Machines Like Us interviews: Paul Almond

Saturday, 30 June 2007

PA: We had optimistic expectations about when true intelligence or sentience would be achieved in artificial devices, but I think that it is possible. Intelligent machines already exist -- ourselves. The fact that matter can naturally come together to make things like humans that think shows that the process can be replicated. Of course, people argue against this. Some people say we have some kind of “immaterial” or “supernatural” soul. I think that is an incoherent concept. Roger Penrose and John Searle both argue against artificial intelligence using computers in different ways -- and I think they are both wrong.

MLUSo a human being is really a kind of machine, and the "soul" is a man-made concept?

PA: Yes. Of course, I am not referring here to the uses of the word soul when we say things like, “That piece of music moved my soul.” Sometimes the word soul is used just to express things in a poetic way, and I do not have any problem with that, but that is not the kind of “soul” we are talking about here. We are interested in “soul” as an explanation of consciousness. I do not think it does any such thing. It is not just that the explanation is wrong. There is no explanation there. Nothing is being claimed: it is just a placeholder word used to answer the question “What causes consciousness?” in a way that answers nothing.

Suppose someone asks me “What causes hurricanes?” and I answer “zervok.” When they ask me what “zervok” means I can say “It is a new word. I made it up. I define ‘zervok’ as the thing that causes hurricanes. It is obvious that I have not answered the question at all. Any question can be answered, in a trivial way, if you are allowed to make up a new word which means “whatever the answer to the question is.” “Soul” is just a trivial way of answering the question “What causes human consciousness?”

MLU: Was it this sort of thinking that lead you toward your interest in AI? What sparked your interest in the first place?

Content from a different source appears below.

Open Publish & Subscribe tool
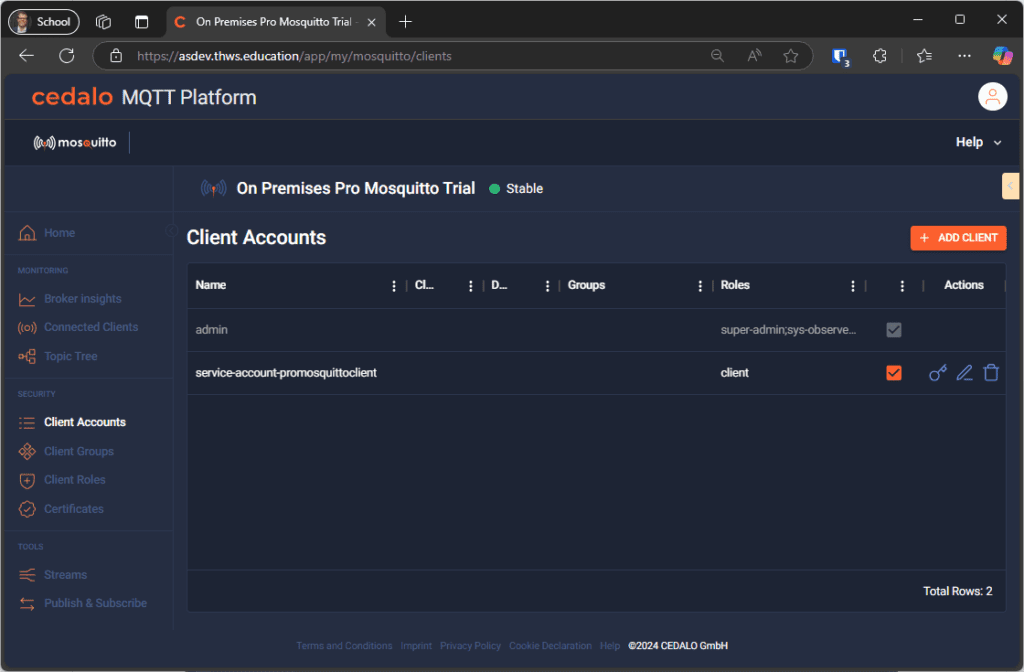The height and width of the screenshot is (672, 1024). [x=94, y=603]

PA: Yes, a lot of it was this sort of thinking. I was curious about how my own brain's ability to think developed, and was also interested when I heard of computers being described as “thinking machines.” I remember wondering if they could really think like me. I went through a phase of being interested in brains when I was very young. I remember when I was about 5, asking someone if a computer could think like a person -- and being told that it would not happen because it would need to be a machine the size of a town. I remember imagining this huge machine -- literally superimposed on my town -- thinking. At the same time, I had just been told it was impossible, so I was disappointed. I got my first computer at 12 and taught myself to program, like a lot of people at the time. I wondered at this stage if all these commands could really be put together to think. Could something like me work like that? Having just found out how to program I wanted to write the ultimate program, of course, and this was clearly it. Portrayals of robots and computers in science fiction interested me after this, but I think by this time I was interested in AI anyway.